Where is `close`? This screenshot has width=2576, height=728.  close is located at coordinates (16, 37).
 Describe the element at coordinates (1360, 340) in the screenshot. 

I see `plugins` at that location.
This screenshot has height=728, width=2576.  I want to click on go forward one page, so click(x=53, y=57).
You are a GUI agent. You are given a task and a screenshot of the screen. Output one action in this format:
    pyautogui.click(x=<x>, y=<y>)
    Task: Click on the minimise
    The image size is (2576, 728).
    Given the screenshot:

------------------------------

### Description of the task:
Rewrite the listing above, replacing "screenshot" with "screen capture" everywhere it occurs and leaving all other text unchanged.

### Answer in full:
Where is `close`? This screen capture has width=2576, height=728.  close is located at coordinates (16, 37).
 Describe the element at coordinates (1360, 340) in the screen capture. 

I see `plugins` at that location.
This screen capture has height=728, width=2576.  I want to click on go forward one page, so click(x=53, y=57).
You are a GUI agent. You are given a task and a screen capture of the screen. Output one action in this format:
    pyautogui.click(x=<x>, y=<y>)
    Task: Click on the minimise
    The image size is (2576, 728).
    Given the screen capture:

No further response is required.